**Data to examine**

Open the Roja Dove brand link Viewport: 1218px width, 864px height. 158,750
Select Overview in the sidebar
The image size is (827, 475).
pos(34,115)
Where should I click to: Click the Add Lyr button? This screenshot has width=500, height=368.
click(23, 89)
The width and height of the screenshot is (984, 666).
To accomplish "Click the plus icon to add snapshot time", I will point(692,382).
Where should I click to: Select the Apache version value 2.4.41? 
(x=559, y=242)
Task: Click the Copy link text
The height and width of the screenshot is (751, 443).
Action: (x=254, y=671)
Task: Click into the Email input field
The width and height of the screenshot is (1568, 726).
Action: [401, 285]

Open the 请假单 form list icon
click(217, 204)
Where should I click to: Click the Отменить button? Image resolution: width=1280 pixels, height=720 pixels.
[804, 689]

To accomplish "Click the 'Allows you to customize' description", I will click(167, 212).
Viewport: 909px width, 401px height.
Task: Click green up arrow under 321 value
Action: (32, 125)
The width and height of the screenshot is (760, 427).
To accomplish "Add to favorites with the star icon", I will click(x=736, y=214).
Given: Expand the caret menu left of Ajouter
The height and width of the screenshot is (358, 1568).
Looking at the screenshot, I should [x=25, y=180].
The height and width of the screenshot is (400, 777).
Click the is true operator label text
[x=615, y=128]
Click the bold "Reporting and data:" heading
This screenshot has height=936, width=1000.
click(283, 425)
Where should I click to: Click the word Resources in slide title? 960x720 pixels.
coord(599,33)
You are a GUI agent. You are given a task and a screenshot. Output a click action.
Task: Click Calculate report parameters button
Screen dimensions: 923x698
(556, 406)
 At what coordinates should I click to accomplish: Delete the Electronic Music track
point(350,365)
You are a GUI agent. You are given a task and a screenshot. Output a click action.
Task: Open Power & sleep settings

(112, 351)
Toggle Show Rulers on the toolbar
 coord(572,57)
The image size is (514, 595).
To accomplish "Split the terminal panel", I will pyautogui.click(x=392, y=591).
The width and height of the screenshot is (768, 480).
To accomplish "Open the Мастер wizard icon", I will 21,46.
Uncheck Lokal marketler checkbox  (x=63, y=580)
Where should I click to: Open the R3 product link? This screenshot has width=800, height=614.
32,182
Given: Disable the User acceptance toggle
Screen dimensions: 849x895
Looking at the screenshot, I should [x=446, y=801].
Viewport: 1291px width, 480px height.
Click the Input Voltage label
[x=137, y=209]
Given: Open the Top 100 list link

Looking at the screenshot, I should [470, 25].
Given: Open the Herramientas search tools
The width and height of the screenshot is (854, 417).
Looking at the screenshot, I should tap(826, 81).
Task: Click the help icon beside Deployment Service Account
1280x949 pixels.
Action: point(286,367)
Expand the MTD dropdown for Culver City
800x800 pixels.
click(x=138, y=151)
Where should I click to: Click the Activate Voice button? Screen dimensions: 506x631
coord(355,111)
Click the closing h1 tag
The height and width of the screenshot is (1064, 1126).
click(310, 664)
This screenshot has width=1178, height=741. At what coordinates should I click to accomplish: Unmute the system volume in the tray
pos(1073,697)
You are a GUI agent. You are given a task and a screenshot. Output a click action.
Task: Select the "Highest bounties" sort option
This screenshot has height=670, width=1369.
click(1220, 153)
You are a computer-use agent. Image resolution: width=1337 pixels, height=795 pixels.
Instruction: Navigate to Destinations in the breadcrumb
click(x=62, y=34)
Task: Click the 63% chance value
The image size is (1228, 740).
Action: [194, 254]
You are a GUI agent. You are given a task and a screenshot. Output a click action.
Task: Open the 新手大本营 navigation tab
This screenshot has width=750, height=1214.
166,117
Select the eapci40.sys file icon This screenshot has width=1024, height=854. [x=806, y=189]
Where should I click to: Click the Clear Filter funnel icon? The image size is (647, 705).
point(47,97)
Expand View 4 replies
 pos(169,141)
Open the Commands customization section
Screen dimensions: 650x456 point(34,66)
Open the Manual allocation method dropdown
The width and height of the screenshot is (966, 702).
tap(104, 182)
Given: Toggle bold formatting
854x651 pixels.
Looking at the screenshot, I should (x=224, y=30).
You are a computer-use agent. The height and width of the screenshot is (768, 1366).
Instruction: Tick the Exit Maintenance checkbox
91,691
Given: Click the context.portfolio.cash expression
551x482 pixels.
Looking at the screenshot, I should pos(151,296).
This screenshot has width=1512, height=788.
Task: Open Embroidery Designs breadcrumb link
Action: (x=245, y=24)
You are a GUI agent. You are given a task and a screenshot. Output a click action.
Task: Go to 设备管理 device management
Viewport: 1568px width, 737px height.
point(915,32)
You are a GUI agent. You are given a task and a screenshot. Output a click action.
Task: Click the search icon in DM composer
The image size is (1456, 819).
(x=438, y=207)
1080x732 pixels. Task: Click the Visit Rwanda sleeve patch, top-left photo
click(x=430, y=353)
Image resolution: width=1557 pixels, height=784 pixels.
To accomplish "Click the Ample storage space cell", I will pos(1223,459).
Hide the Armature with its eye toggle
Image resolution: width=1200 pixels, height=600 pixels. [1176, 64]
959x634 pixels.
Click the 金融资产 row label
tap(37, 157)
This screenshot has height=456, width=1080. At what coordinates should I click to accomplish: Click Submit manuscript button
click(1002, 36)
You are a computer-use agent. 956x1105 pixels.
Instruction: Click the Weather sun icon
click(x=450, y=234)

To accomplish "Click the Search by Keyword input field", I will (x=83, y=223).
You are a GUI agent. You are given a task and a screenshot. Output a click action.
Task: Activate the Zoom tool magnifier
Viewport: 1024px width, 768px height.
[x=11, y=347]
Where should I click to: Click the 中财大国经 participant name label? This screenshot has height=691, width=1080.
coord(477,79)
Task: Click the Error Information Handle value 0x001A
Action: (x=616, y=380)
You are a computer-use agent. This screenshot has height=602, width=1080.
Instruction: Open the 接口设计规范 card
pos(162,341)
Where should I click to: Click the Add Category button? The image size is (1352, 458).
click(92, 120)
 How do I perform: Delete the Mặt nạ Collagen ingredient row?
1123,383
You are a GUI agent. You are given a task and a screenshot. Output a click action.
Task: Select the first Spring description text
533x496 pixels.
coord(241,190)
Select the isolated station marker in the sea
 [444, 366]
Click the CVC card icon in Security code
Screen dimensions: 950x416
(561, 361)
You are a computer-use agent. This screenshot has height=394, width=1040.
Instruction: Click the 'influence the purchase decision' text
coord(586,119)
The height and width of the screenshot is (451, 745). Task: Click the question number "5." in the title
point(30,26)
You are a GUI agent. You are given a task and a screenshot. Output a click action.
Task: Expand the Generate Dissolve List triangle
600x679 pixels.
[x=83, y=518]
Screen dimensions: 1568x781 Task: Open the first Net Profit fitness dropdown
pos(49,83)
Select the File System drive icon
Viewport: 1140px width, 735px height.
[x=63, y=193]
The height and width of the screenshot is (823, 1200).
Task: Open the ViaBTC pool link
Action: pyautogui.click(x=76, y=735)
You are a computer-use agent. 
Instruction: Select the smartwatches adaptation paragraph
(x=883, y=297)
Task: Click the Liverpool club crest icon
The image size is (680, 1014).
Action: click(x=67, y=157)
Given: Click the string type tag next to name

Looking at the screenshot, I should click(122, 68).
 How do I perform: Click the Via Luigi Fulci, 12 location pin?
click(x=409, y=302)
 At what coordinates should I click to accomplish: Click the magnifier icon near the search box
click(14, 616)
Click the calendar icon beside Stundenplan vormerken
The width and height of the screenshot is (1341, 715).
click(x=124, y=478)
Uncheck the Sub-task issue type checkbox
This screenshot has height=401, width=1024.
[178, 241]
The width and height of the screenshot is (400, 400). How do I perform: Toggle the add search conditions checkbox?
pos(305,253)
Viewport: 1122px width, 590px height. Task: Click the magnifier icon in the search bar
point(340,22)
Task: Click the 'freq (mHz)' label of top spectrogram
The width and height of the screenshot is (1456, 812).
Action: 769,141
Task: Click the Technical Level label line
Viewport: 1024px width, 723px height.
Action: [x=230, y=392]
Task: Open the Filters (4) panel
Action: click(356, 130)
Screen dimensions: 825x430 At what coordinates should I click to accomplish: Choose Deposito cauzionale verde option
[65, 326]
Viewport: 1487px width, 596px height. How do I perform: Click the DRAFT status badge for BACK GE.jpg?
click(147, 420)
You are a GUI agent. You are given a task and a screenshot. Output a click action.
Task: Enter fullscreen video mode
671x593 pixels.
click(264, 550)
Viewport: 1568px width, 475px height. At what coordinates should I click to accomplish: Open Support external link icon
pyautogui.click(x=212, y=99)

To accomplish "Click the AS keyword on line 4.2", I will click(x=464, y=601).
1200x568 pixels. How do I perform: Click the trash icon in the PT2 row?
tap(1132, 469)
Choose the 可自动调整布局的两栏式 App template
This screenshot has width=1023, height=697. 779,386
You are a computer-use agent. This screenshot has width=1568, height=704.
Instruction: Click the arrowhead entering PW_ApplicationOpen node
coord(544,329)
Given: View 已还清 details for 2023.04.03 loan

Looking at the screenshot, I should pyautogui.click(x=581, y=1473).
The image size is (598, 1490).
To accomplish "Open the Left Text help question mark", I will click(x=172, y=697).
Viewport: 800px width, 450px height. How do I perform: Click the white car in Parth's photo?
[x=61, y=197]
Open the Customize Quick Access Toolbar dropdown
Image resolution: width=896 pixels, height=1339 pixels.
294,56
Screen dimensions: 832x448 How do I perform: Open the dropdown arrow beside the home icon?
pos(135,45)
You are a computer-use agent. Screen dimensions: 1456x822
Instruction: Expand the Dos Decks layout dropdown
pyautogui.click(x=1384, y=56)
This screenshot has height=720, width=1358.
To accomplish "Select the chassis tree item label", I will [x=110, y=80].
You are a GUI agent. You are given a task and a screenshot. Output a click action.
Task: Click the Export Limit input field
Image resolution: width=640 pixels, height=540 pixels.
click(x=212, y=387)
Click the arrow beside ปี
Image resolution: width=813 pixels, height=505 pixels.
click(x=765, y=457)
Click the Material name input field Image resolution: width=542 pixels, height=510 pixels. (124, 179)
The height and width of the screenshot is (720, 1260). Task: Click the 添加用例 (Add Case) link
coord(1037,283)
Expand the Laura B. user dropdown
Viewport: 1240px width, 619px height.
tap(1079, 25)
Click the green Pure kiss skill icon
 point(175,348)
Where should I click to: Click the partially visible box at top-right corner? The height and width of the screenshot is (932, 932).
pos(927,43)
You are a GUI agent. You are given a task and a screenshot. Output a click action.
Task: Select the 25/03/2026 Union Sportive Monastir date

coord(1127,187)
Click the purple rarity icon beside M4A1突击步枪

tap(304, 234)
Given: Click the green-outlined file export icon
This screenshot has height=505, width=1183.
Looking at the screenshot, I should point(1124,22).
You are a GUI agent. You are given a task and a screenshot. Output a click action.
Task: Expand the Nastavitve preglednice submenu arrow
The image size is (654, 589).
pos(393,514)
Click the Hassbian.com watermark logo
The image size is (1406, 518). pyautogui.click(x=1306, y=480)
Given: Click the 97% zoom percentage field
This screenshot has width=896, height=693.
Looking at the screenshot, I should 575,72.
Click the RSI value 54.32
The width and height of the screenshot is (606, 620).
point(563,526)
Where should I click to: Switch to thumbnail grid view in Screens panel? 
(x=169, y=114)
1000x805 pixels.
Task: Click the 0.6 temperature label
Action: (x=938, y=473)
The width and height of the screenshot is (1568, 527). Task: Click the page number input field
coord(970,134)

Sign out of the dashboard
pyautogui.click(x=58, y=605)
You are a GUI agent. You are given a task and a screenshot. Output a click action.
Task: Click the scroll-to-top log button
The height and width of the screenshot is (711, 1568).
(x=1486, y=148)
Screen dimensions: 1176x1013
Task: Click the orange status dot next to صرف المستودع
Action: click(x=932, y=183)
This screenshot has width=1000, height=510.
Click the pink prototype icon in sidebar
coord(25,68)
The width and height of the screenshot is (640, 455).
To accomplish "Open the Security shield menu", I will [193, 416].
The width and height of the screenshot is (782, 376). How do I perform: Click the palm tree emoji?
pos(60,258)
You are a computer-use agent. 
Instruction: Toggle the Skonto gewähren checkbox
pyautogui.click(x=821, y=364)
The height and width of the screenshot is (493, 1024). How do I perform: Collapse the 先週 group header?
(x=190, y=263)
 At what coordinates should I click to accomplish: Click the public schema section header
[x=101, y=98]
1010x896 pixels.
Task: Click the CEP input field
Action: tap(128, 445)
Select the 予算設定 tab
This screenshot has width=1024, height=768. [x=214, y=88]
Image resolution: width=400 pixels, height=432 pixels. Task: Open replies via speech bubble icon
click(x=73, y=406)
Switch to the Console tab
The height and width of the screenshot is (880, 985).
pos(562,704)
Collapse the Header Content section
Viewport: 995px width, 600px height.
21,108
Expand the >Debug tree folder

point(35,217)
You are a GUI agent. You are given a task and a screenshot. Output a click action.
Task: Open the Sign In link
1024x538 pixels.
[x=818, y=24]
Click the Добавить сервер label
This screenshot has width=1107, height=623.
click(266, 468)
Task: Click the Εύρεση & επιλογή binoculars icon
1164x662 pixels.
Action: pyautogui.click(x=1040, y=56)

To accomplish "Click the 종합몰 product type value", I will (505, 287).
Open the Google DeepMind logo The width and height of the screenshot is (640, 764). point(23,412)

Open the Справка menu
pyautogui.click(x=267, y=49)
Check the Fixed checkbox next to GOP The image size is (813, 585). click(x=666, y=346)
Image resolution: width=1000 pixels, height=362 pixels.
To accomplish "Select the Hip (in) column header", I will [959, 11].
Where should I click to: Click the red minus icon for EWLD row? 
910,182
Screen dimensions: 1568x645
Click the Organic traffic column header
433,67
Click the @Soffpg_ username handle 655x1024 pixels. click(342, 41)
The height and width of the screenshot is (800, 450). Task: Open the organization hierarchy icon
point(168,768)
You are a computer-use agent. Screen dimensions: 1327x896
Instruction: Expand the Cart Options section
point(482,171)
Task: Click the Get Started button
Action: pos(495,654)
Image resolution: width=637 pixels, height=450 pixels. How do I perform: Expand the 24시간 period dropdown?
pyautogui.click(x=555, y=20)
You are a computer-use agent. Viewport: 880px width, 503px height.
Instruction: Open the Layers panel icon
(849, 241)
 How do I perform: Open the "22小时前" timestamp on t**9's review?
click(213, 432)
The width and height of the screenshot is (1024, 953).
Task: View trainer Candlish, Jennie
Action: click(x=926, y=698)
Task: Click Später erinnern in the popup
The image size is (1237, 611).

**What is being asked**
All lines with the word "help" must be located in the data and copied.

**Finished task**
Task: Click the help icon beside Deployment Service Account
To accomplish "Open the Left Text help question mark", I will click(x=172, y=697).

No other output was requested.